_WORK REQUEST:_ From the line containing "1006x1628 pixels." to the end of the data, retype every line exactly and nothing else. Drop the pictures.

_EXERCISE MATERIAL:_

• • • •

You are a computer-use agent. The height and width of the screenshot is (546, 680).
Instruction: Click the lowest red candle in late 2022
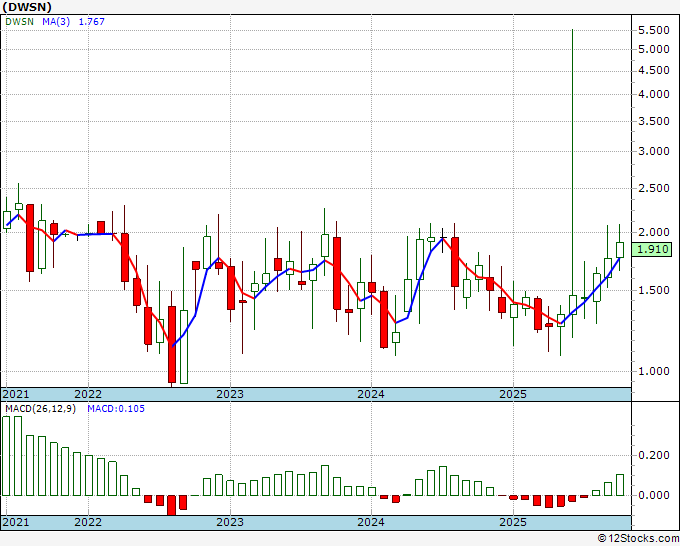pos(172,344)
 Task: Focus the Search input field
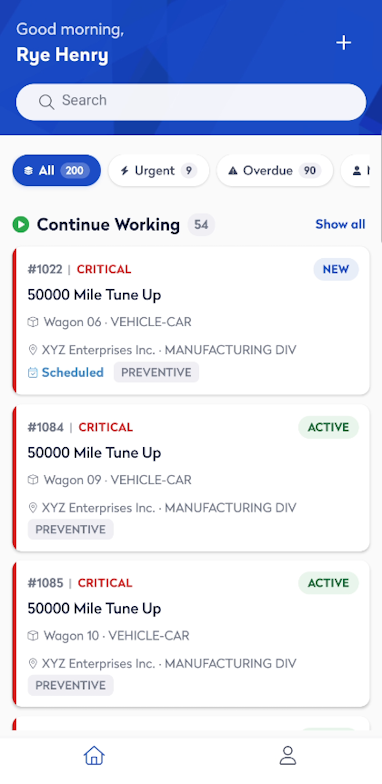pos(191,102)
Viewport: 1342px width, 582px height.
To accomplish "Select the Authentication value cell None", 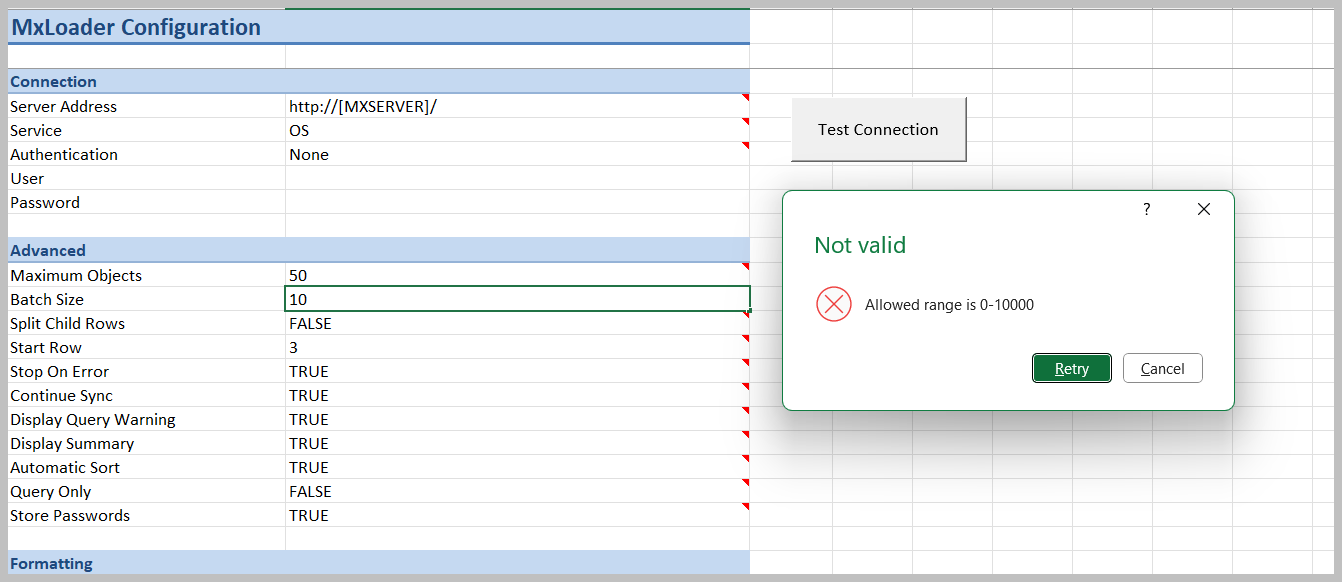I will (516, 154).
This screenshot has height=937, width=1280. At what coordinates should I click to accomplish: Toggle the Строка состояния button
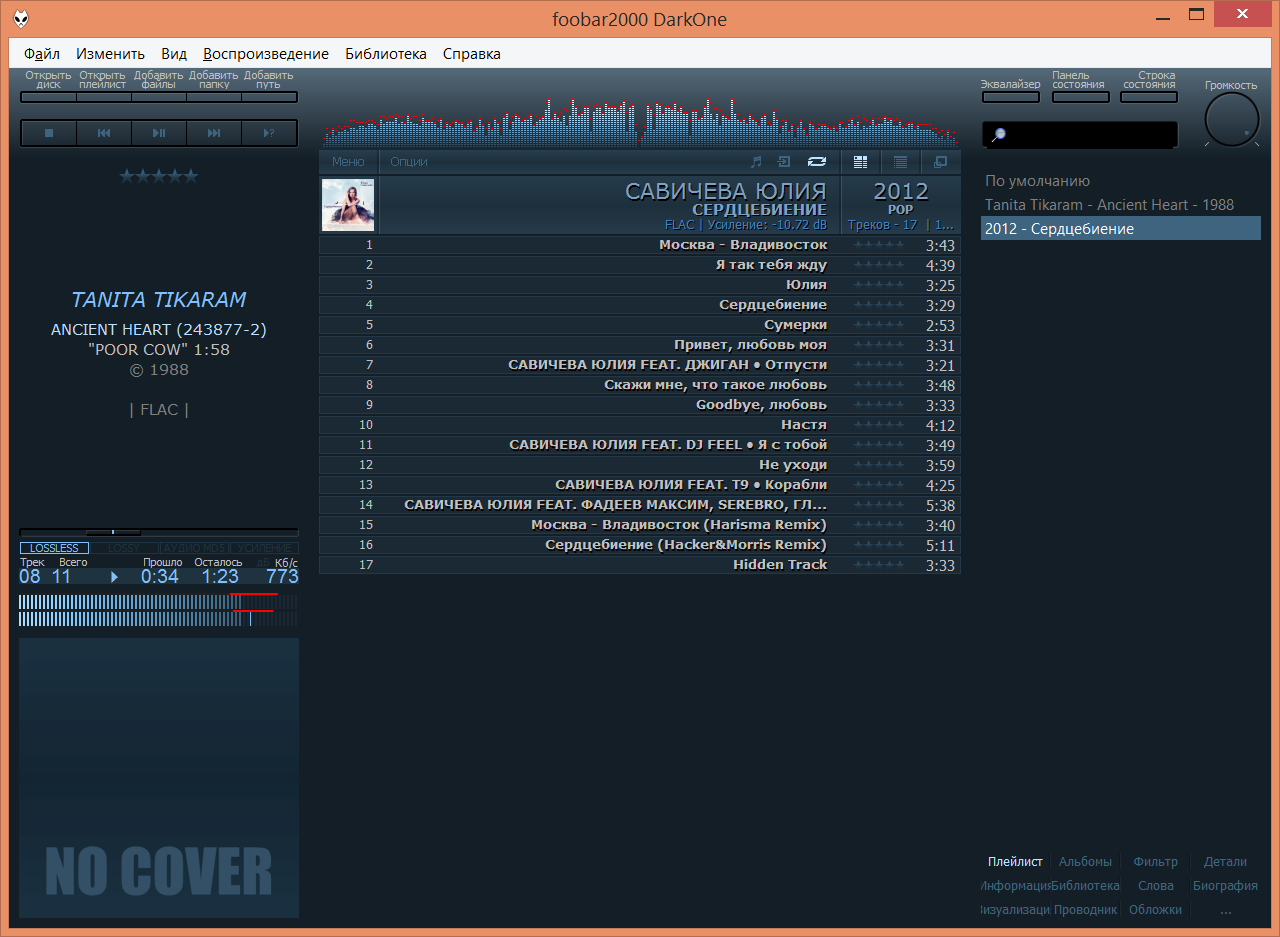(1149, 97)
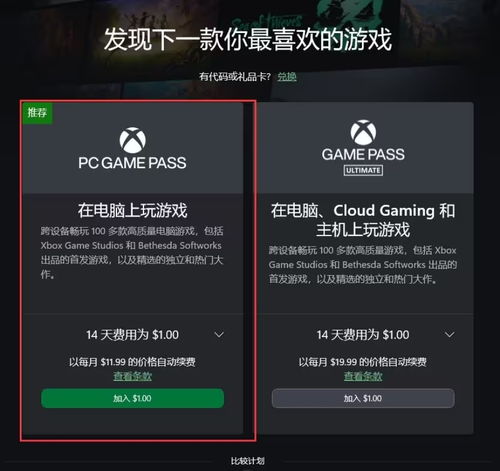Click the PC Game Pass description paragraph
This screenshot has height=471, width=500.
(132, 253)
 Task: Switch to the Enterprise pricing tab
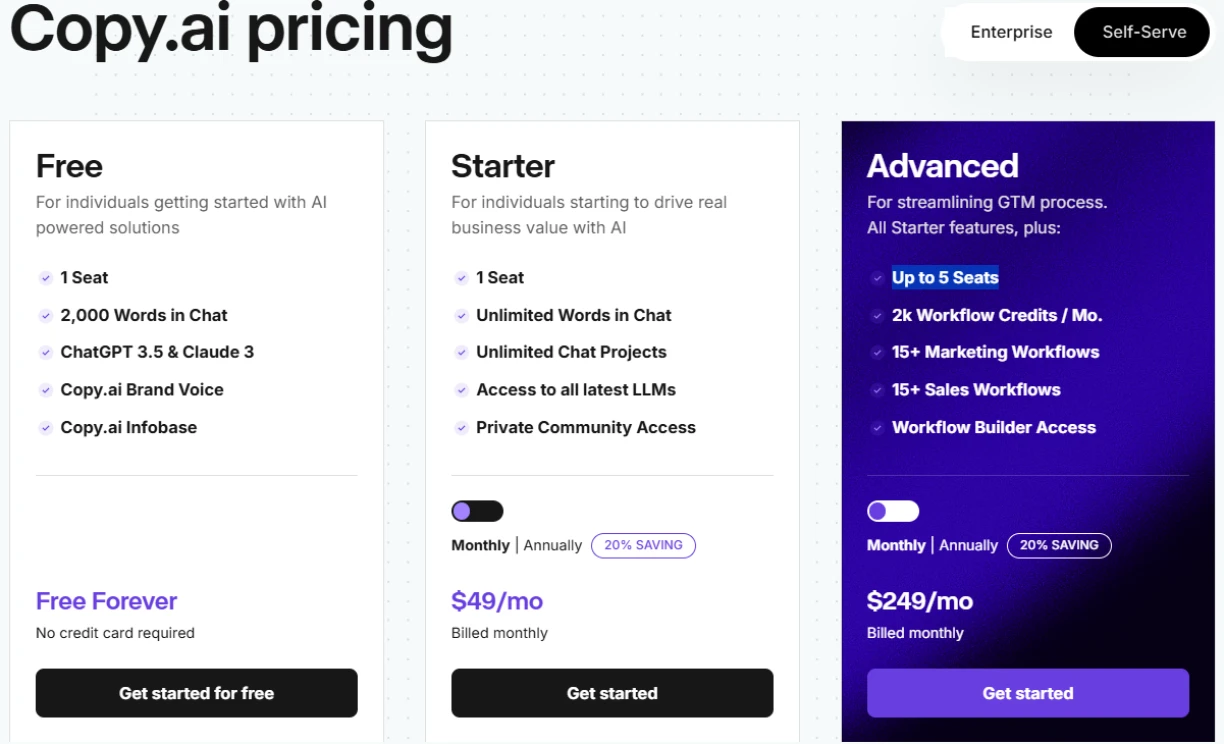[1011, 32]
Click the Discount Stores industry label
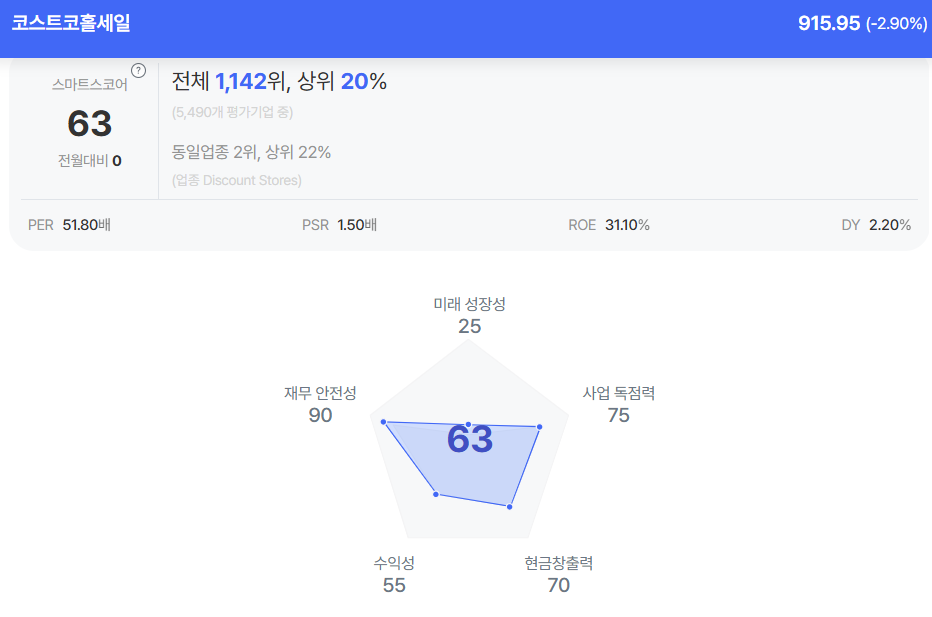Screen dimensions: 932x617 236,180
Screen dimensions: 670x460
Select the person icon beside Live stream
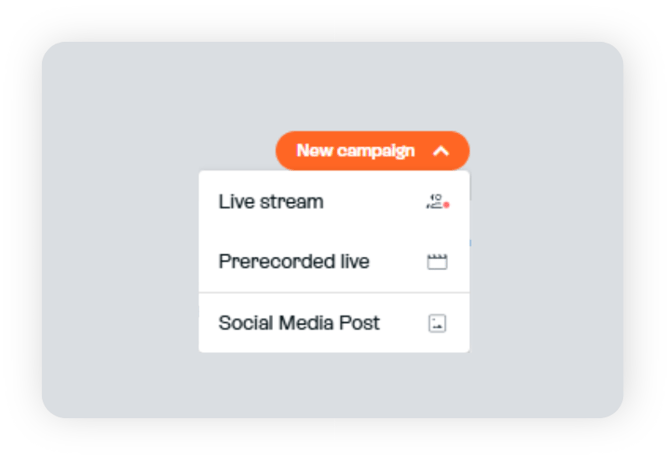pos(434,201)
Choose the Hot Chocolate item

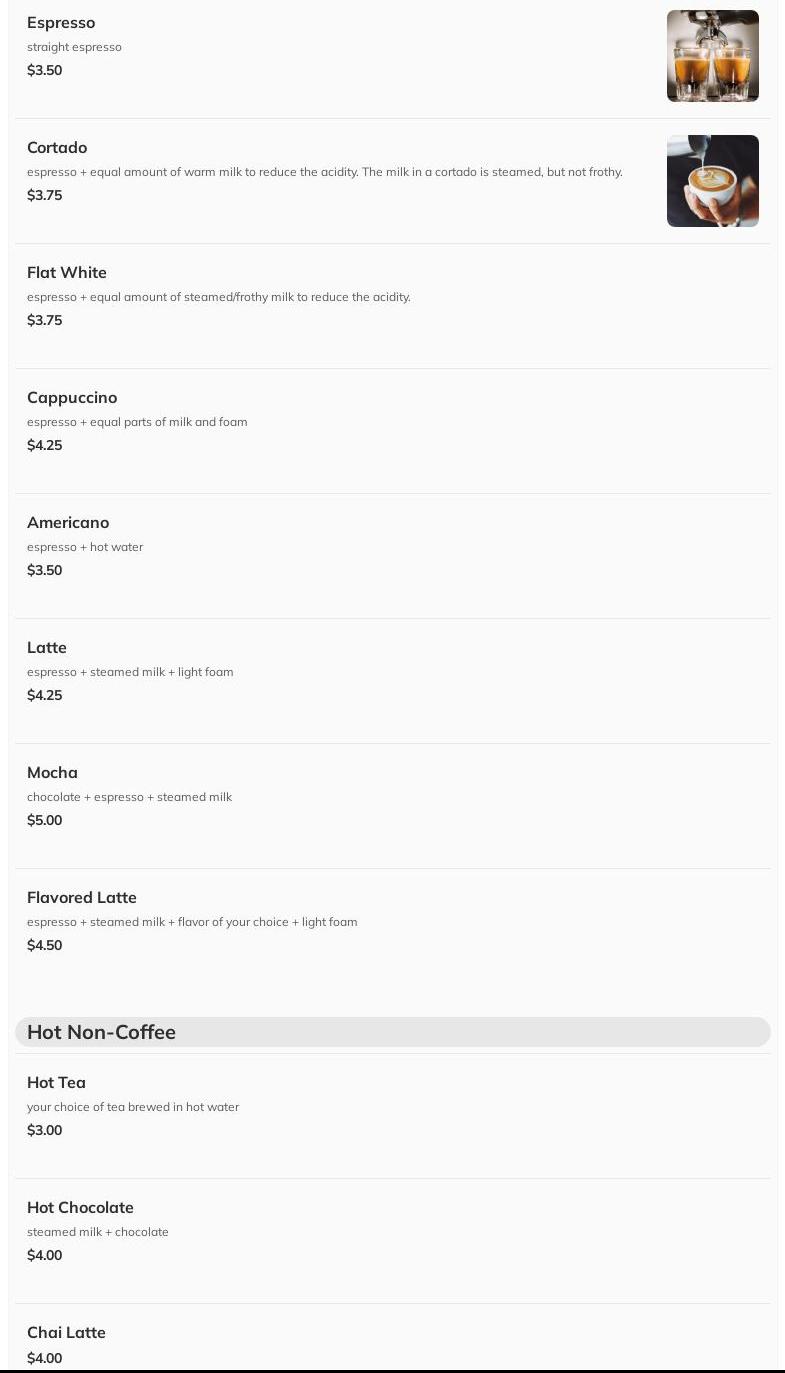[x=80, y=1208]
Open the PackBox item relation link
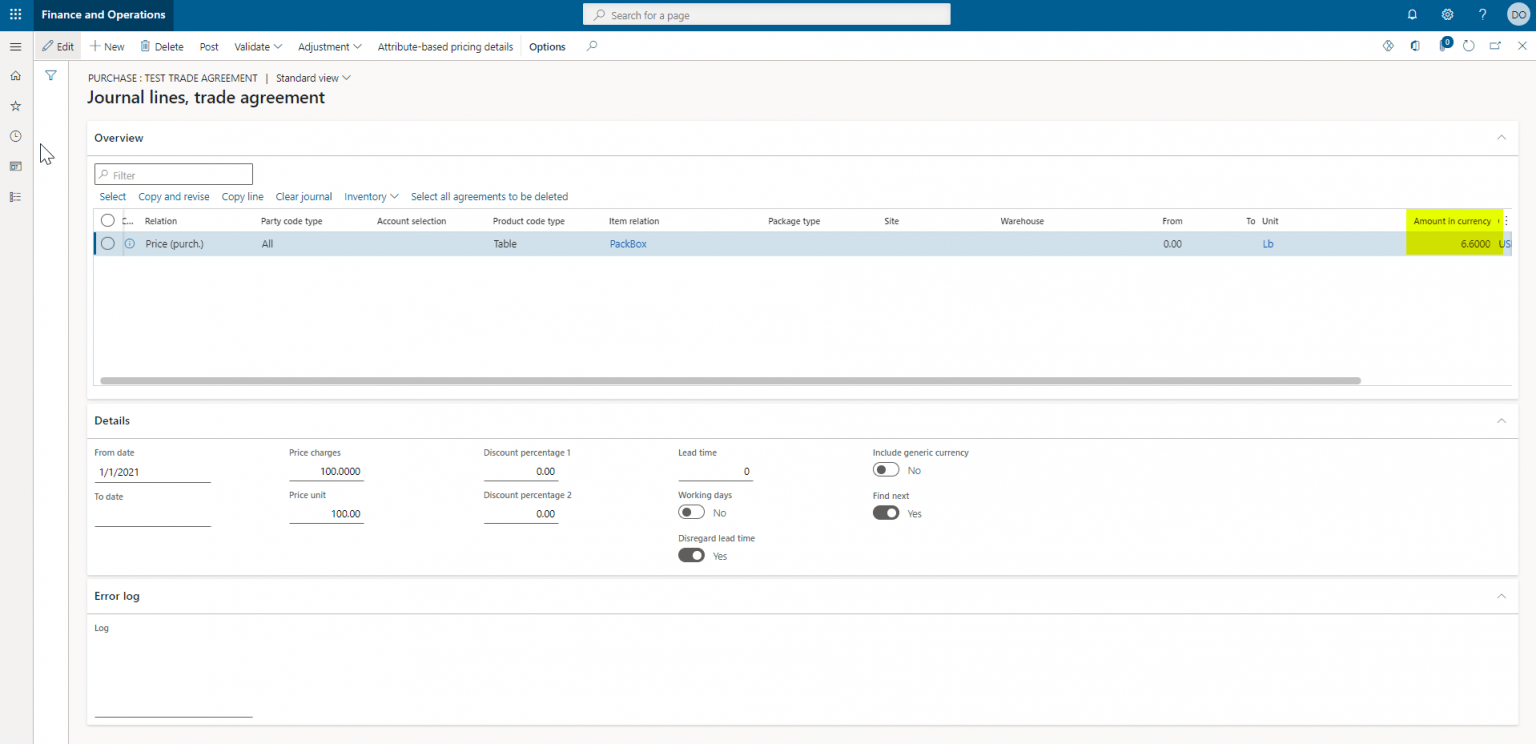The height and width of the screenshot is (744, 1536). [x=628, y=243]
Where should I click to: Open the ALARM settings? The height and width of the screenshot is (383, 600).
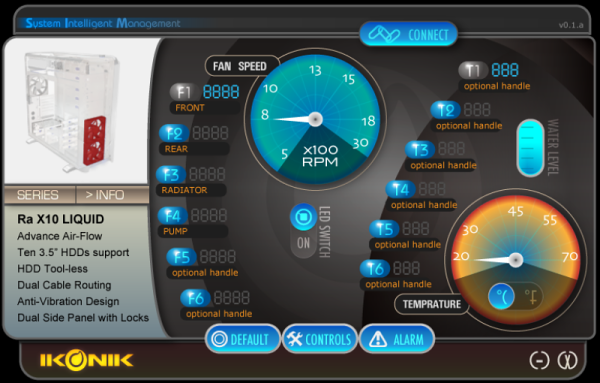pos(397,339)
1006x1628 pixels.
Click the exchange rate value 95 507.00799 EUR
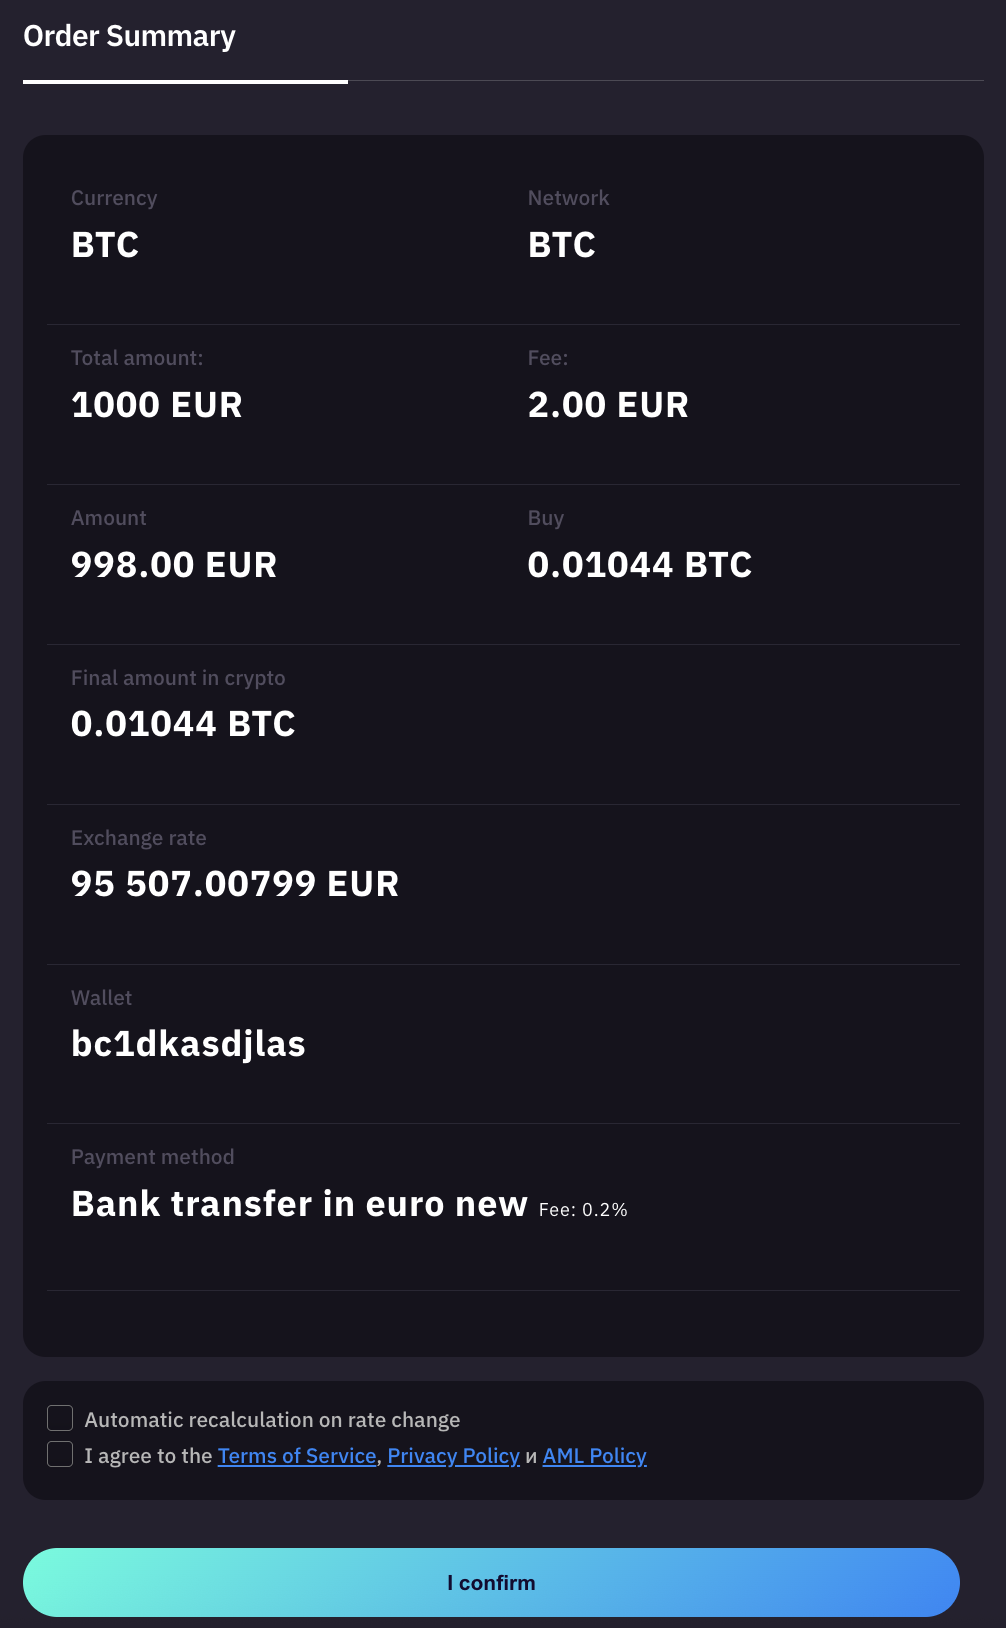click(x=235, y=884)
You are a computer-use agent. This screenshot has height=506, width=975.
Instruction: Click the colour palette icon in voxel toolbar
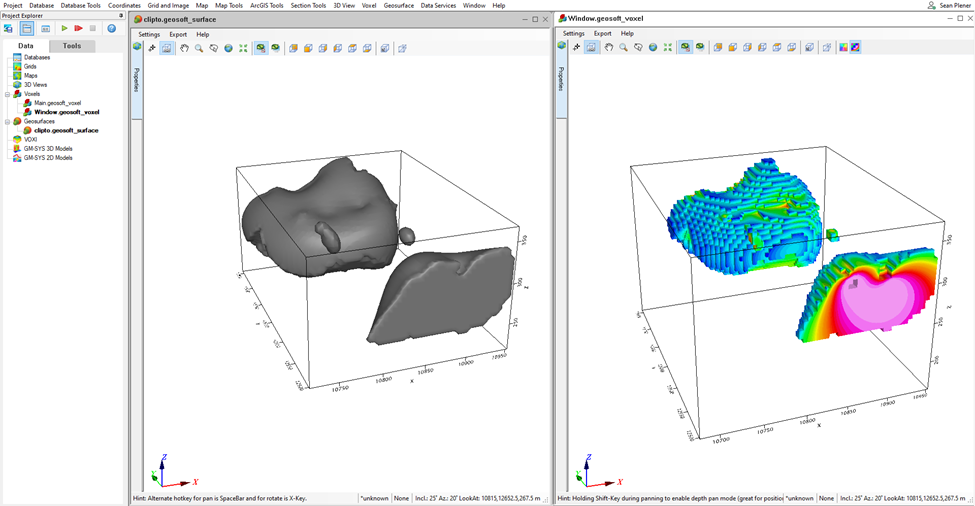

• • • •

_SOLUTION TO THE EXERCISE:_
1006x1628 pixels.
Click the exchange rate value 95 507.00799 EUR
click(x=235, y=884)
You are a computer-use agent. This screenshot has height=506, width=975.
Instruction: Click the colour palette icon in voxel toolbar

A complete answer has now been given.